Knights Basketball is a privacy conscious organisation and is strongly committed to your right to privacy. That is why we have drafted a Data Protection Policy, which follows guidelines set out in General Data Protection Regulations (May 2018).
Data Protection Policy
Knights Basketball is committed to complying with data protection law and to respecting the privacy rights of individuals. The policy applies to all of our staff, workers, directors, volunteers and consultants.
This Data Protection Policy sets out our approach to data protection law and the principles that we will apply to our processing of personal data. The aim of this Policy is to ensure that we process personal data in accordance with the law and with the utmost care and respect.
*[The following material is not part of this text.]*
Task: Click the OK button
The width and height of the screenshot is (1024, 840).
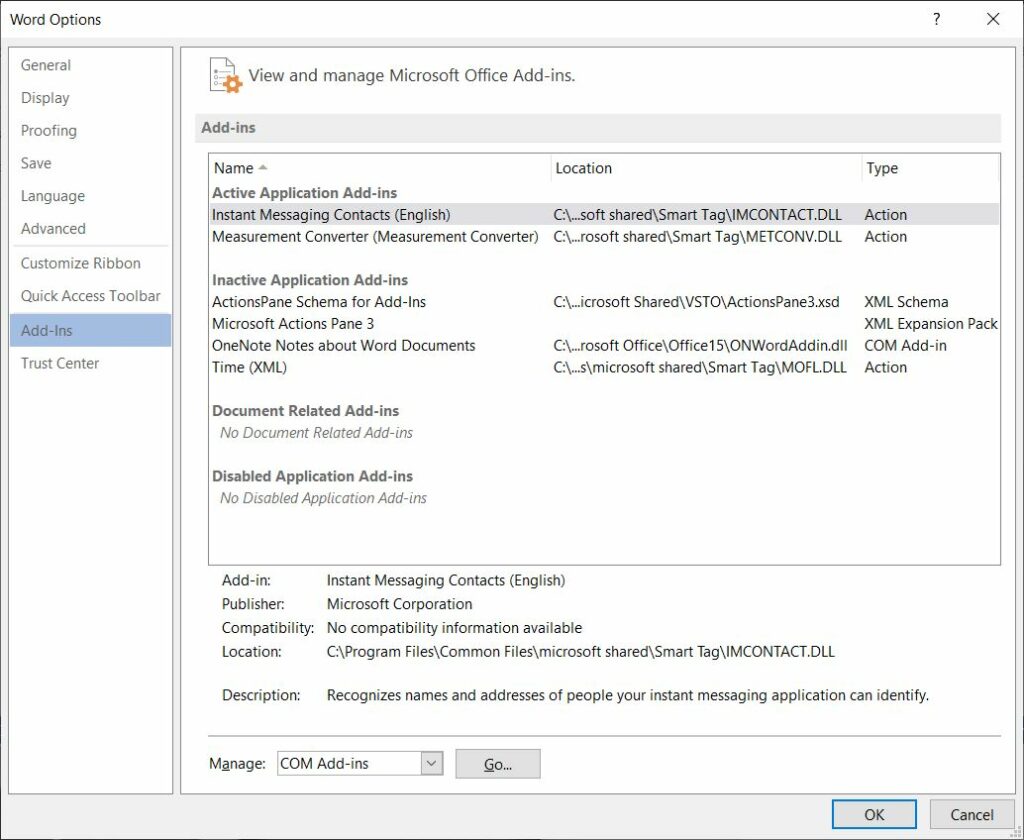Action: 873,814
The Principles of the General Data Protection Regulations (Under Article 5):
- processed lawfully, fairly and in a transparent manner in relation to individuals;
- collected for specified, explicit and legitimate purposes and not further processed in a manner that is incompatible with those purposes; further processing for archiving purposes in the public interest, scientific or historical research purposes or statistical purposes shall not be considered to be incompatible with the initial purposes;
- adequate, relevant and limited to what is necessary in relation to the purposes for which they are processed;
- accurate and, where necessary, kept up to date; every reasonable step must be taken to ensure that personal data that are inaccurate, having regard to the purposes for which they are processed, are erased or rectified without delay;
- kept in a form which permits identification of data subjects for no longer than is necessary for the purposes for which the personal data are processed; personal data may be stored for longer periods insofar as the personal data will be processed solely for archiving purposes in the public interest, scientific or historical research purposes or statistical purposes subject to implementation of the appropriate technical and organisational measures required by the GDPR in order to safeguard the rights and freedoms of individuals; and
- processed in a manner that ensures appropriate security of the personal data, including protection against unauthorised or unlawful processing and against accidental loss, destruction or damage, using appropriate technical or organisational measures.
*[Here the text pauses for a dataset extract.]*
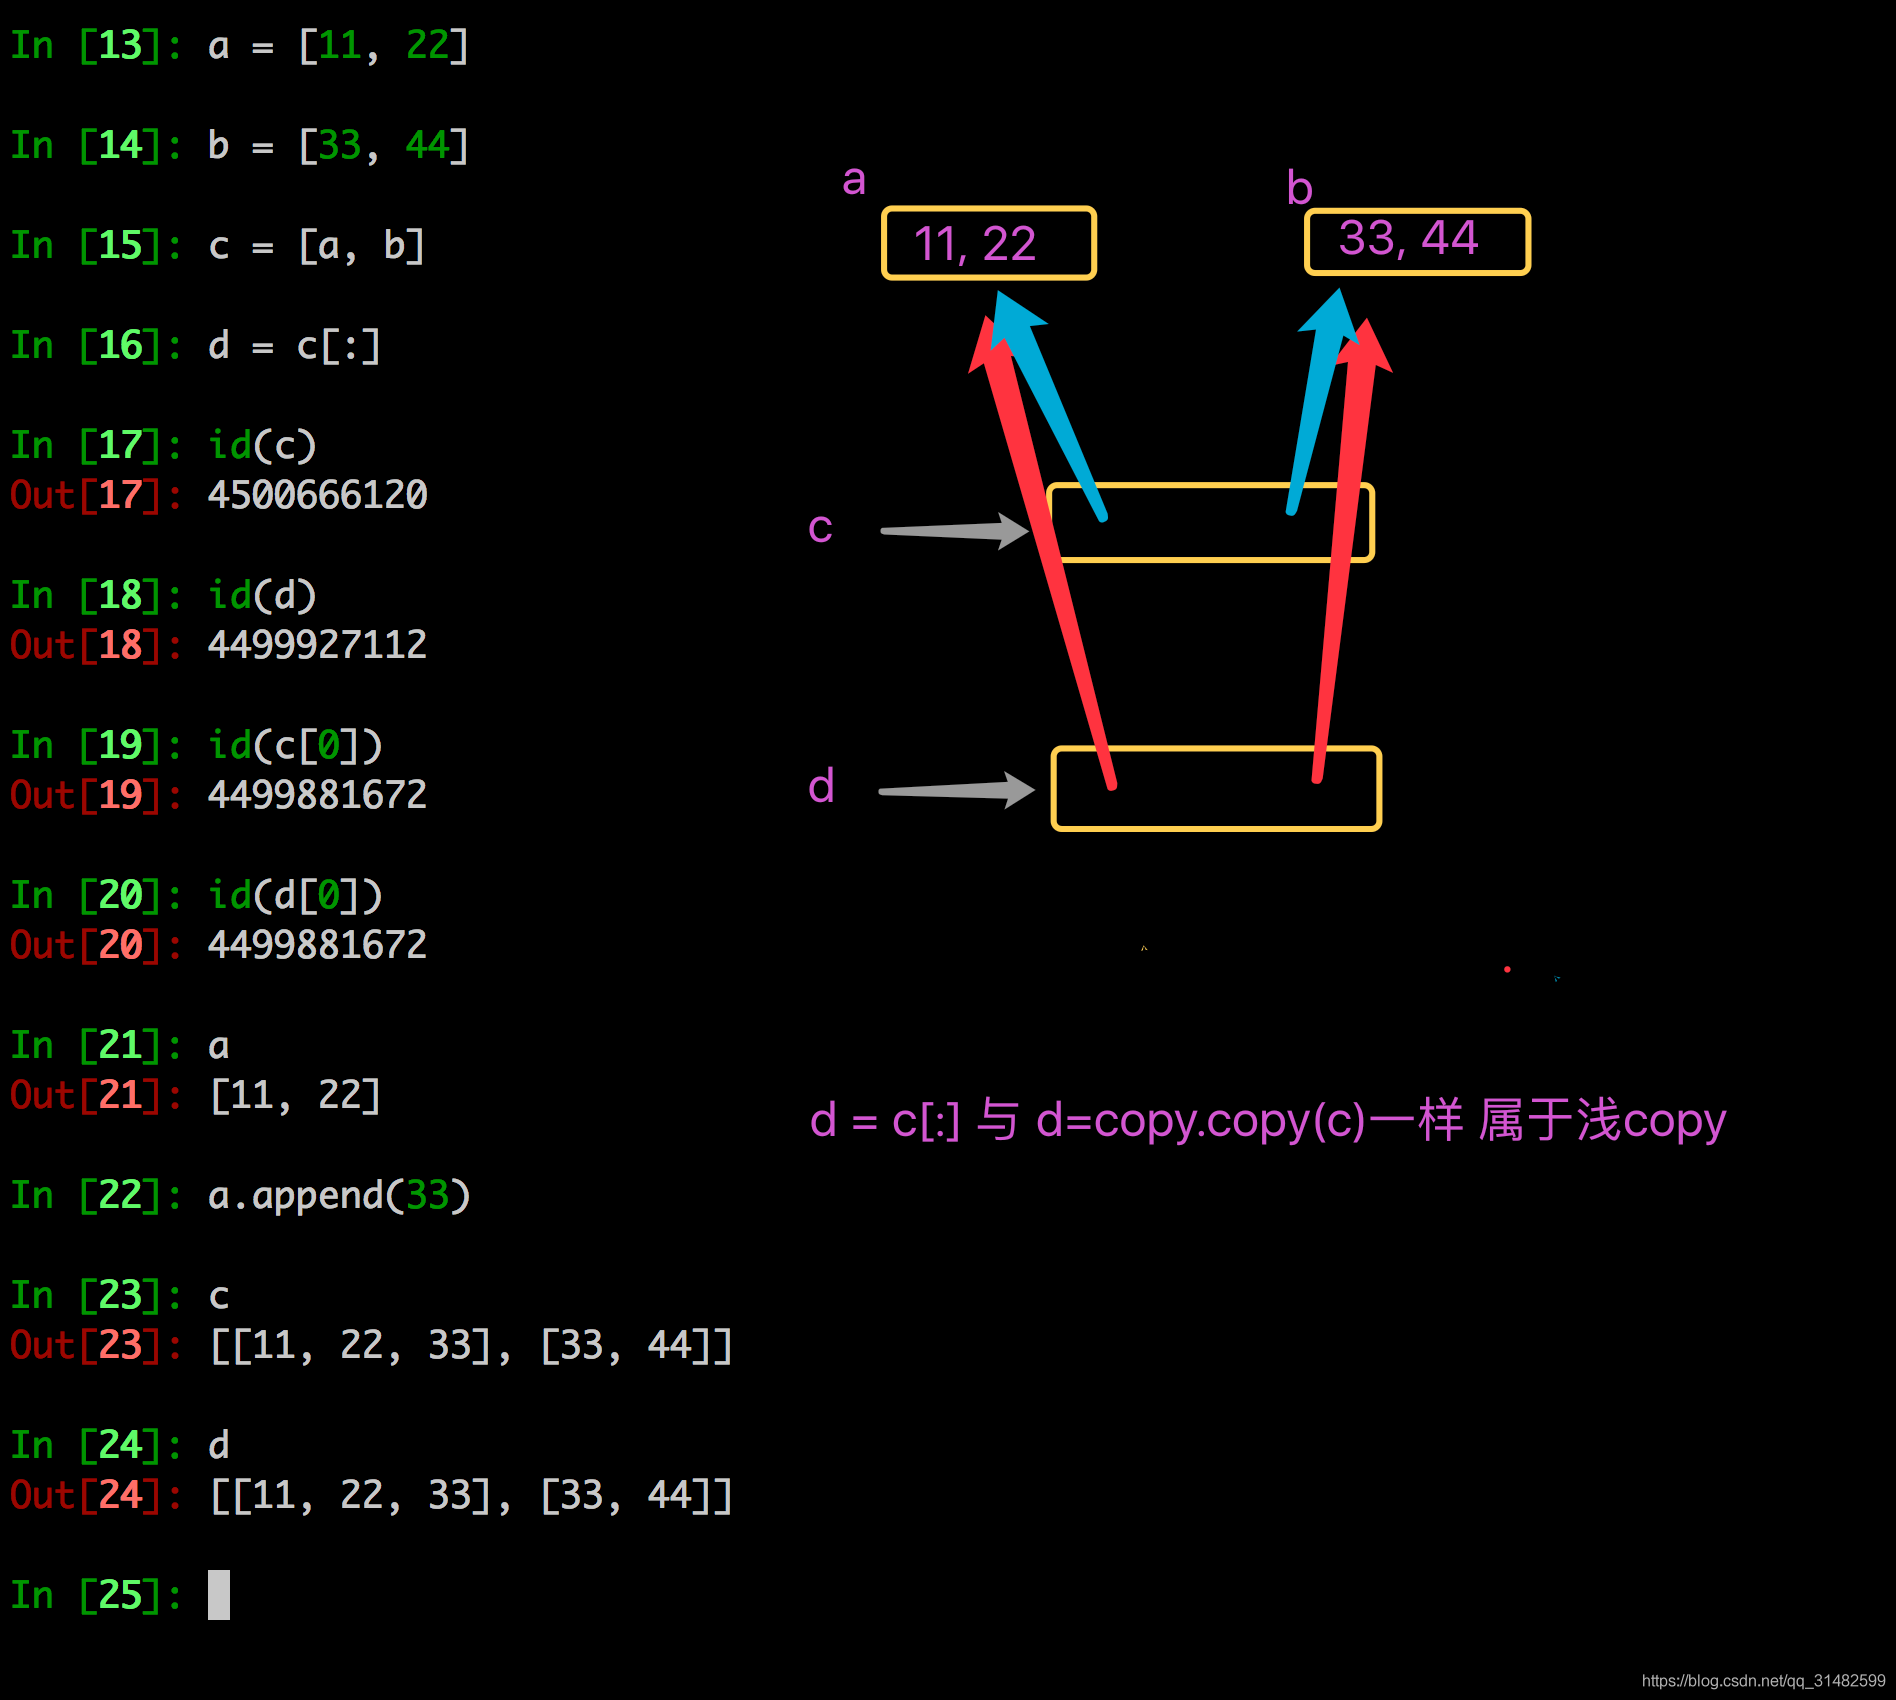
Task: Click the red arrowhead below the '33, 44' box
Action: 1366,346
Knights Basketball’s full Data Protection Policy can be found below.
Processing of Data/Privacy Notices
We are committed to respecting your privacy. Our privacy notice explains how we may use personal information we collect before, during and after your membership with us. The notice explains how we comply with the law on data protection, what your rights are and for the purposes of data protection we will be the controller of any of your personal information.
The notice applies to you if you are either:
- an individual player/participant of Knights Basketball who has registered his/her interest in participating in the sport competitively and/or whose details we have collected from one of our affiliated clubs, schools, colleges, universities or other third-party referral;
- a coach, technical official or referee/table official who has registered for membership and/or to find out more about the training courses and accreditation services we offer; or
- a fan, participant or supporter of Knights Basketball who has contacted us to purchase any of our online merchandise and/or signed up to receive updates about upcoming events, offers and ways to get involved further with Knights Basketball.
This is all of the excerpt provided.